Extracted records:
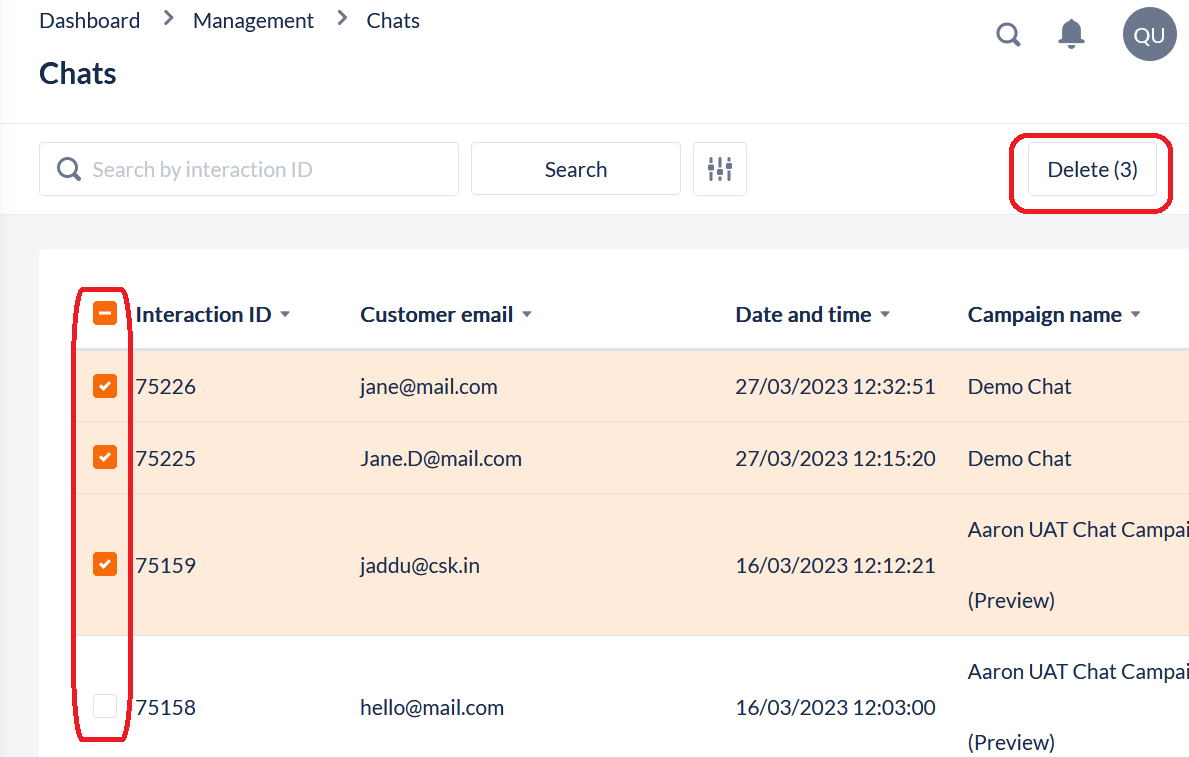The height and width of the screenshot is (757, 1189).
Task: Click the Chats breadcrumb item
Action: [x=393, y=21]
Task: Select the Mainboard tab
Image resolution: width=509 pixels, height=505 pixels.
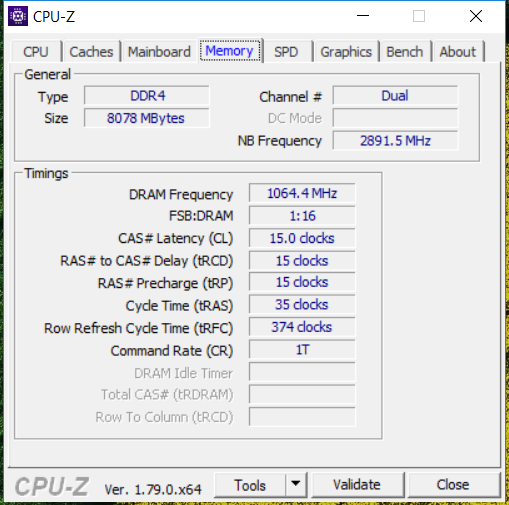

# TASK DETAILS
Quote, without alteration, the lines running from the line containing "Task: Select the Mainboard tab" to the last line of the entries, and include no pictures.

# SOLUTION TO THIS TASK
Task: Select the Mainboard tab
Image resolution: width=509 pixels, height=505 pixels.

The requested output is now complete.